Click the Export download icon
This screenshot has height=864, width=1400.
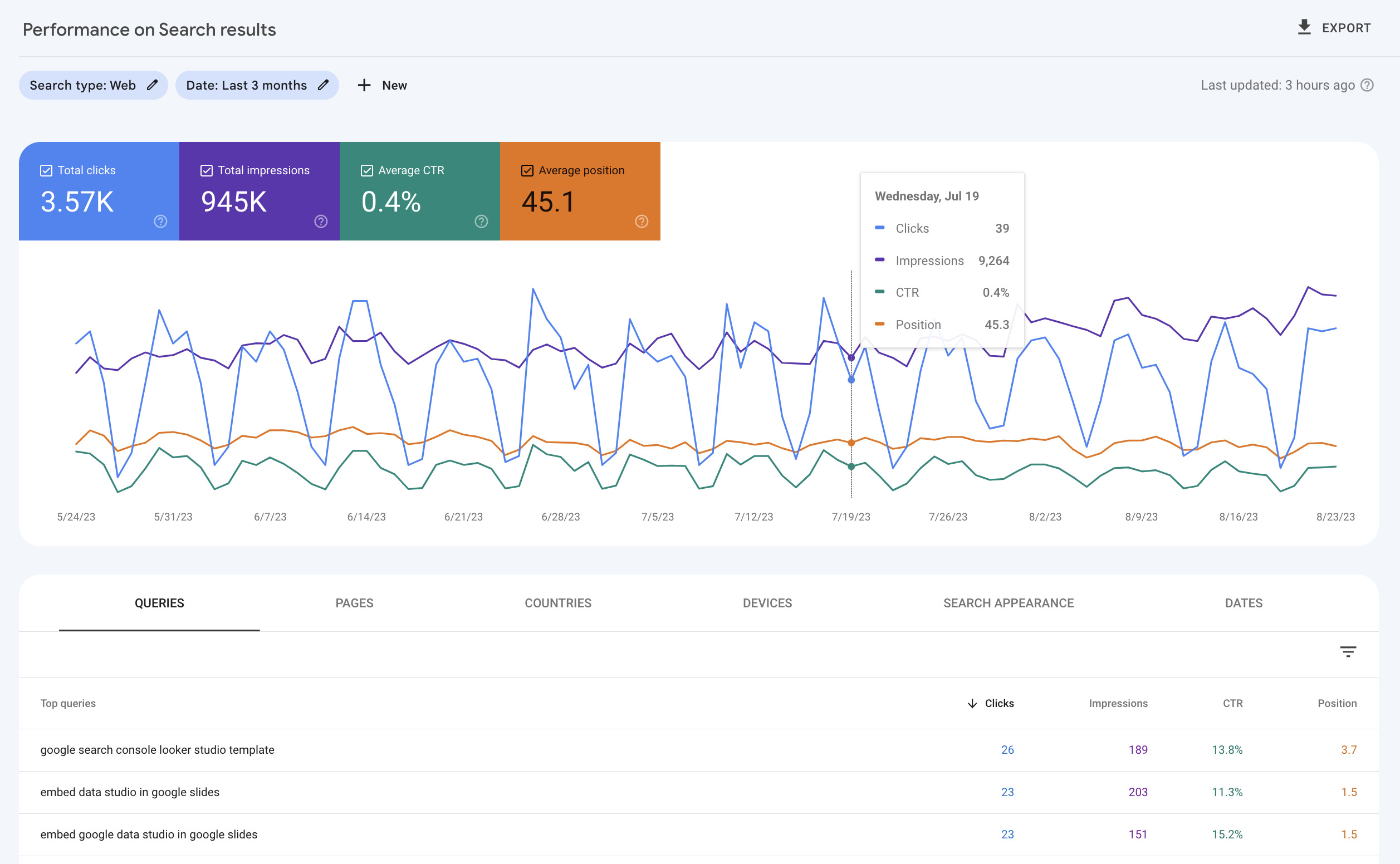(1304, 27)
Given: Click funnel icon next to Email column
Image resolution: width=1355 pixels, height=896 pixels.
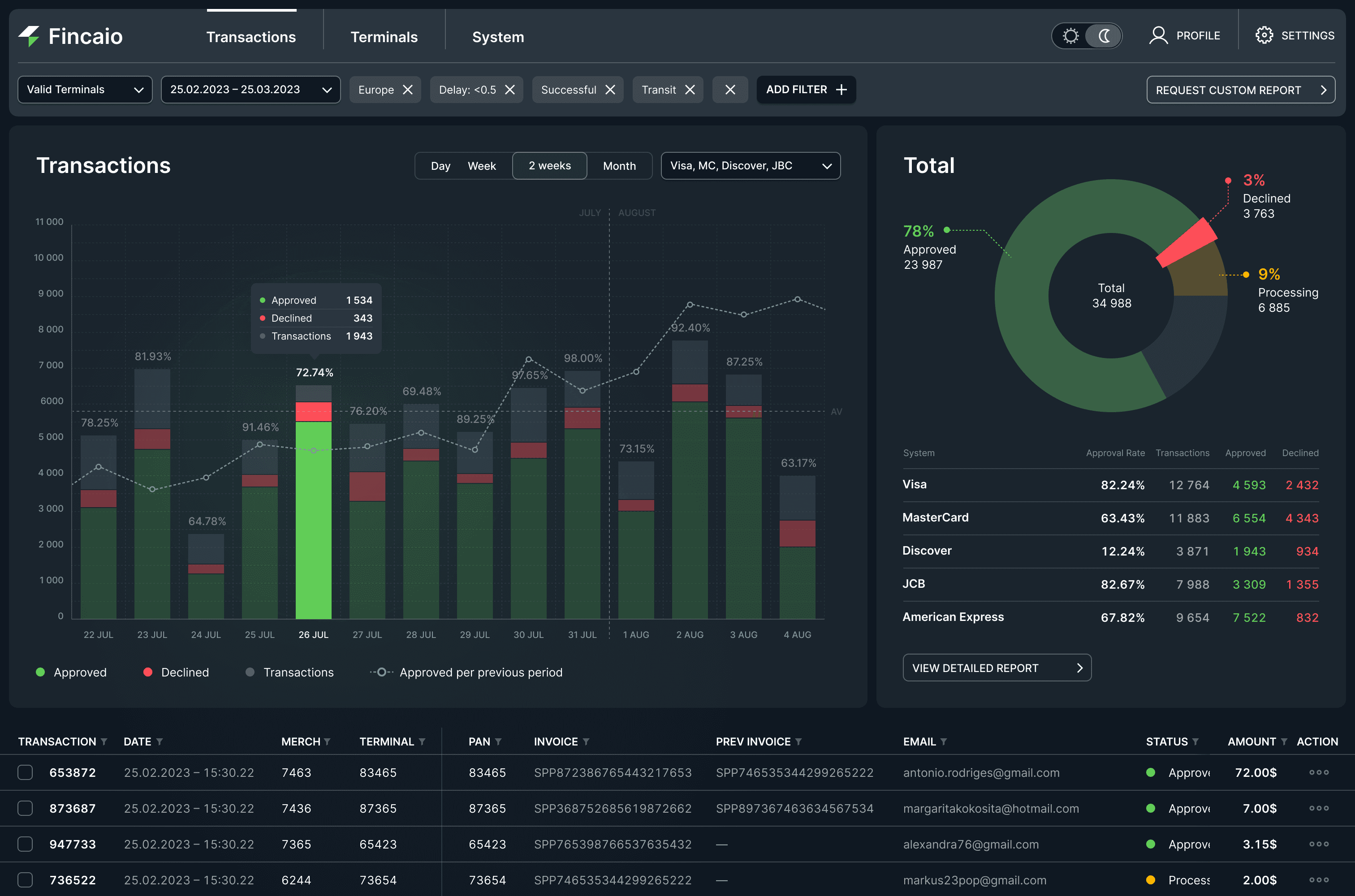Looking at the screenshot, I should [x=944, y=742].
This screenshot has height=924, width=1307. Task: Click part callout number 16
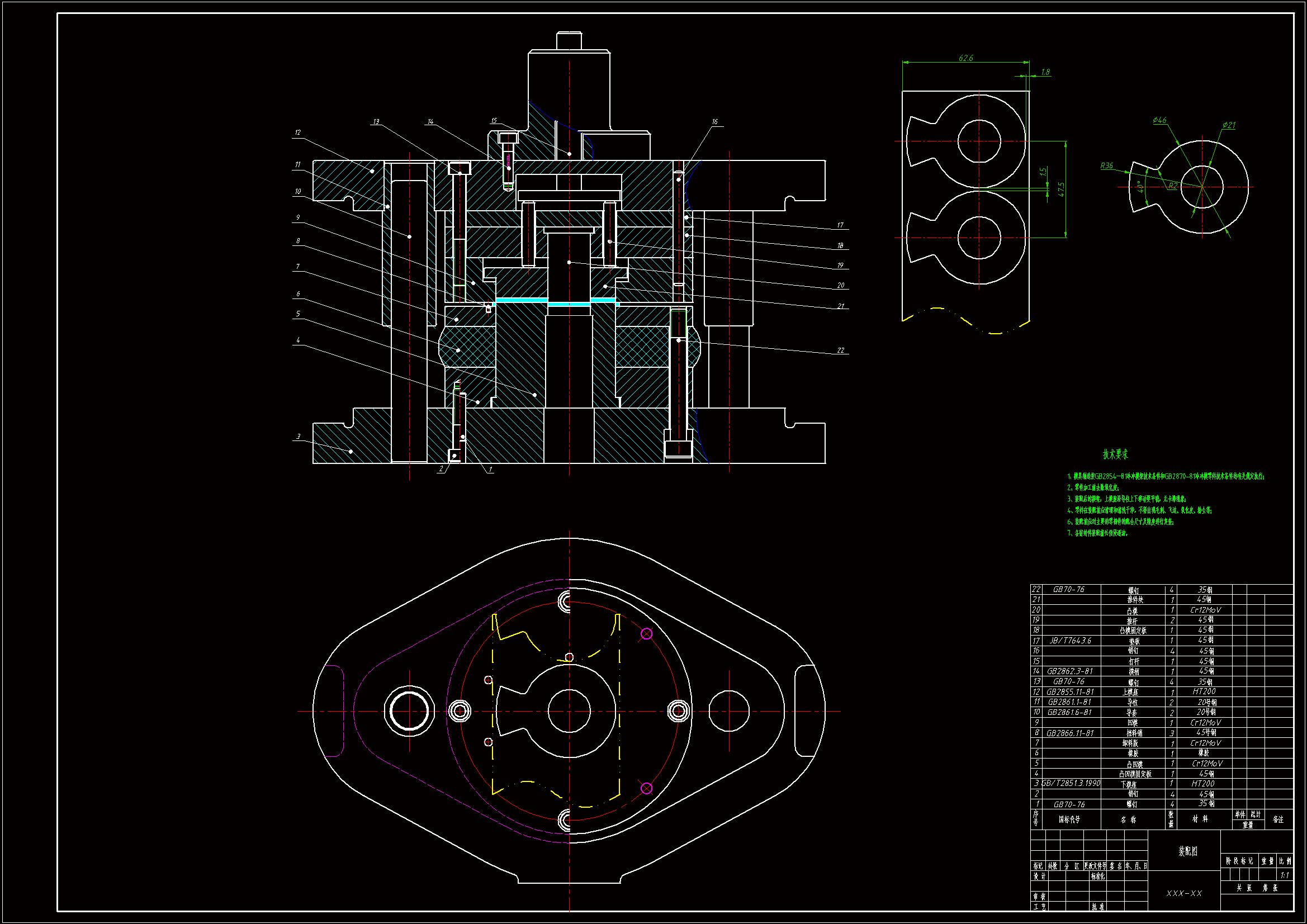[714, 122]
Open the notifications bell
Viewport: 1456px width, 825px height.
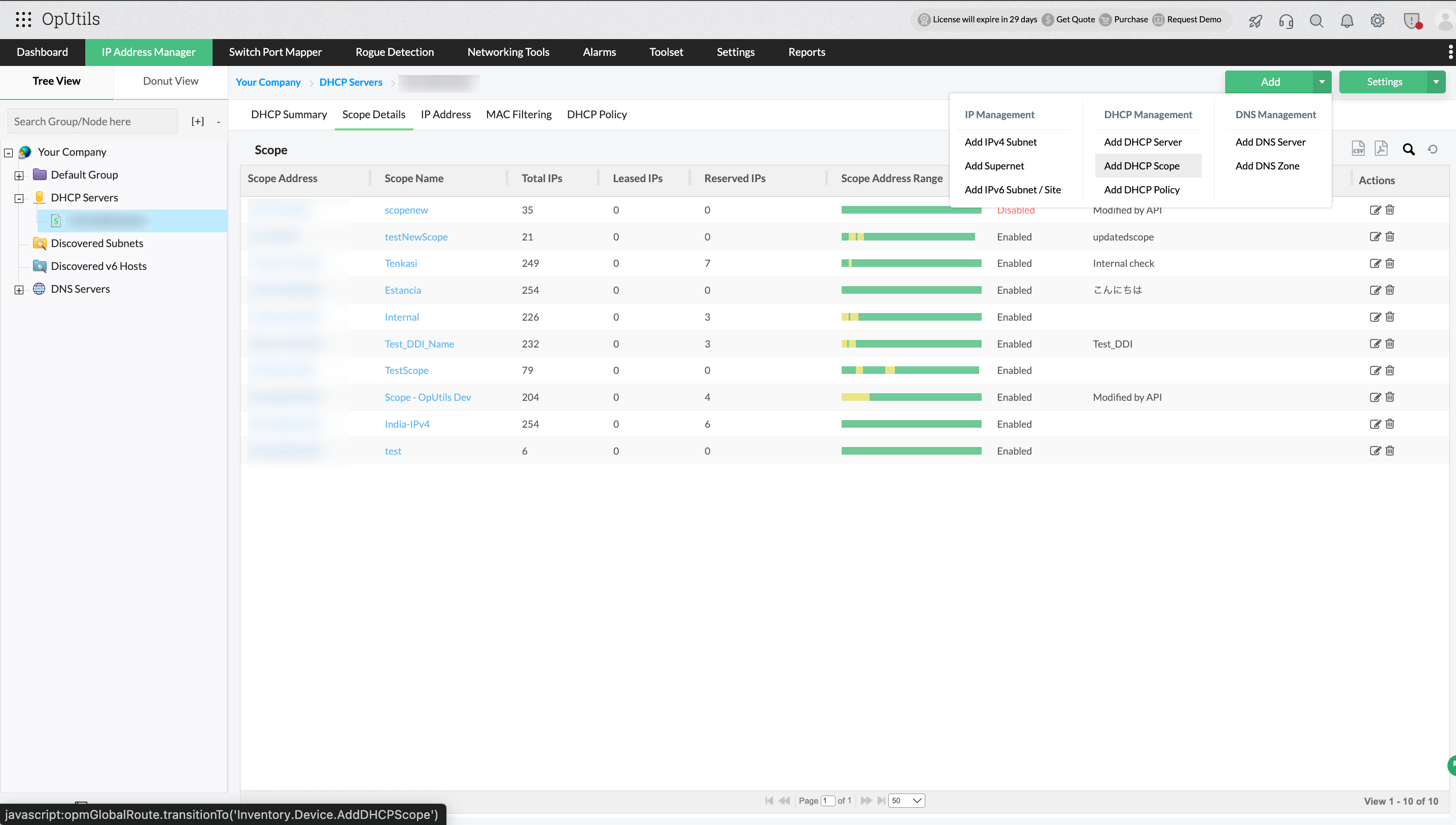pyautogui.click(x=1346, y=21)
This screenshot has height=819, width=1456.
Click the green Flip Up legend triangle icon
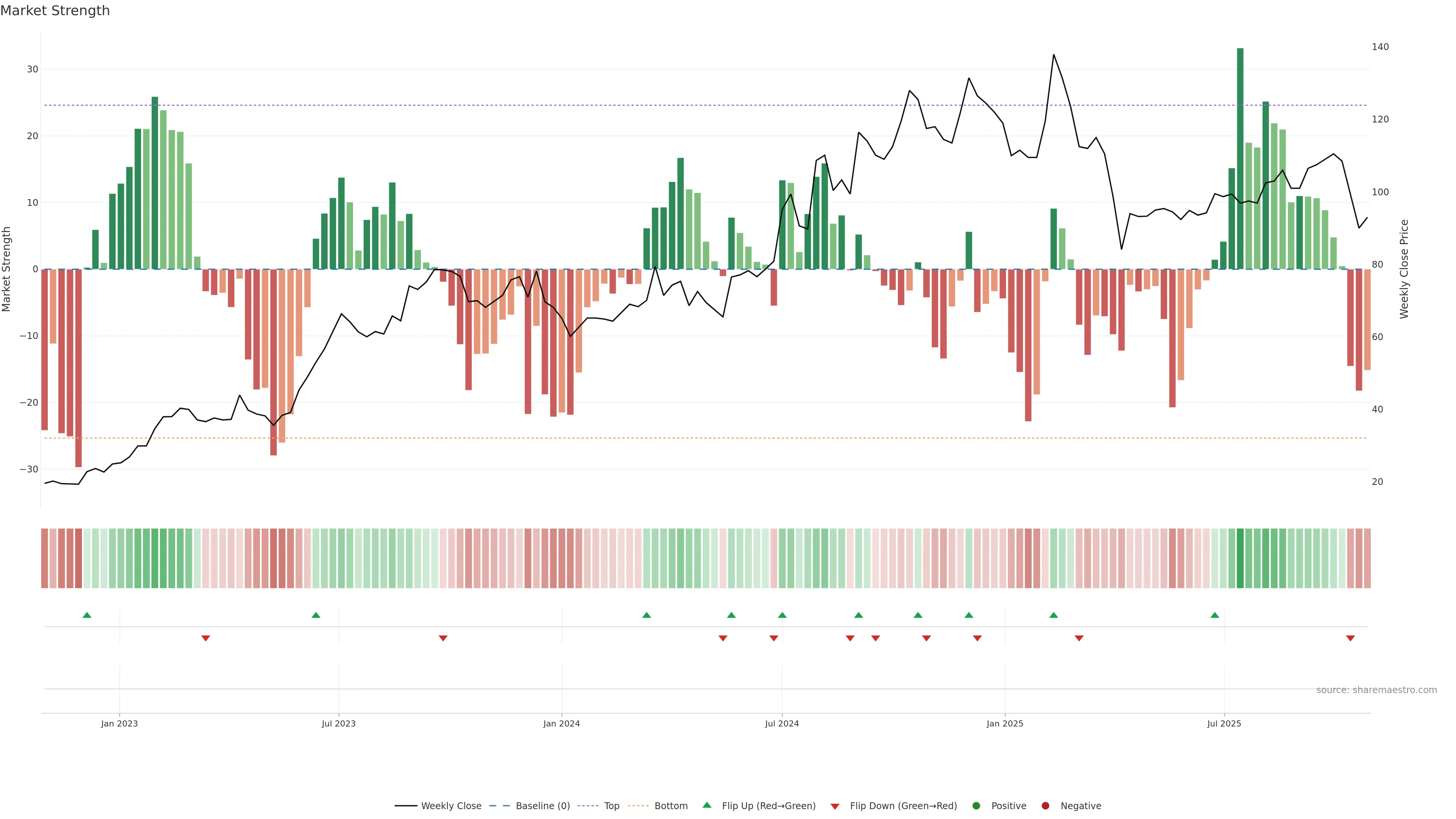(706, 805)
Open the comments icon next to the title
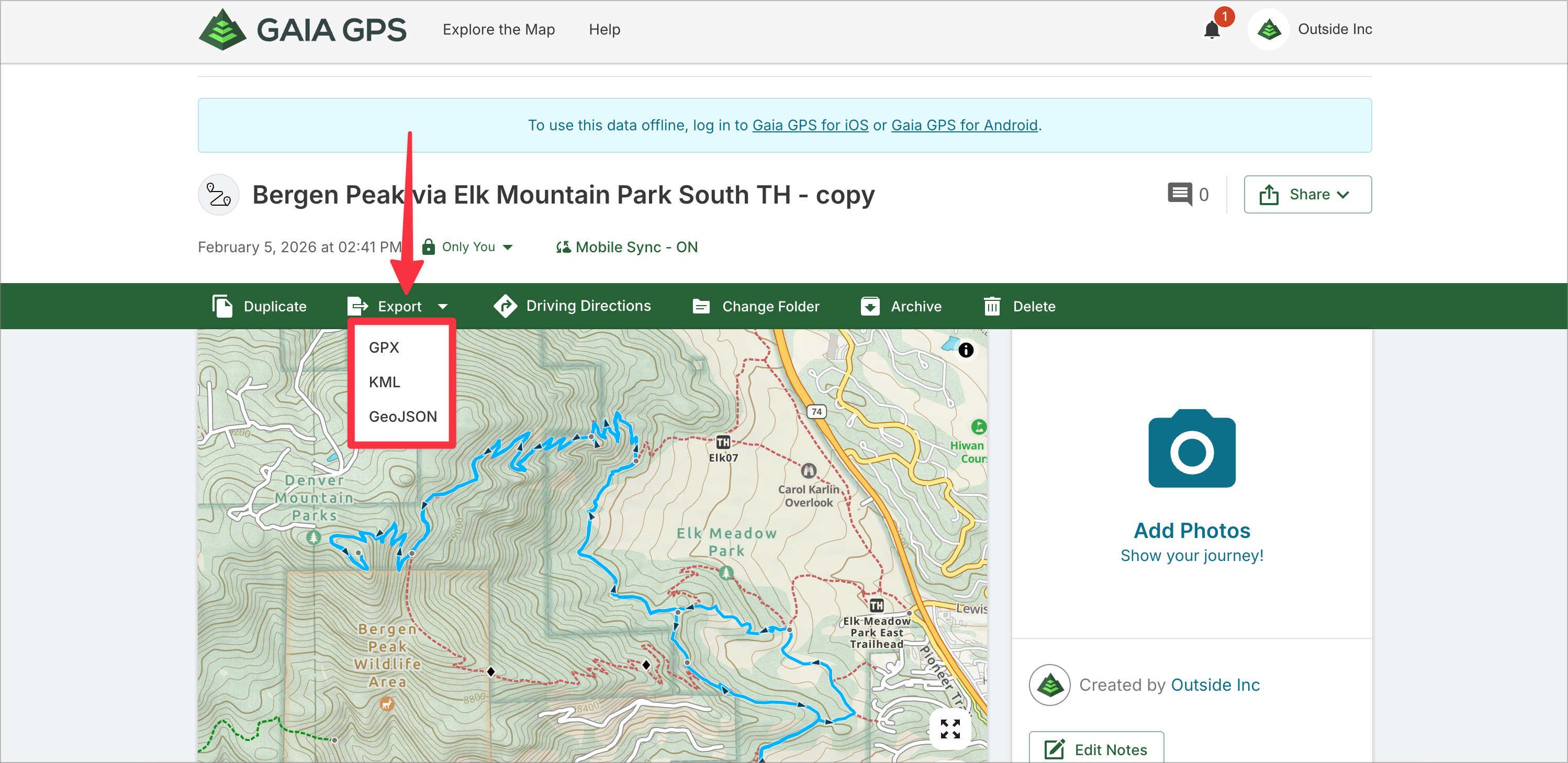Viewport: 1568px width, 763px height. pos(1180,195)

━━━

__Exercise__. Copy exactly, and only, the lines running from the one containing "Open the notifications bell" through the final line of the data, and omit the pictures.

__Your response__.
Open the notifications bell
Viewport: 1456px width, 825px height.
pyautogui.click(x=1346, y=21)
This screenshot has height=819, width=1456.
Click the green Flip Up legend triangle icon
(706, 805)
Open the comments icon next to the title
Viewport: 1568px width, 763px height. pos(1180,195)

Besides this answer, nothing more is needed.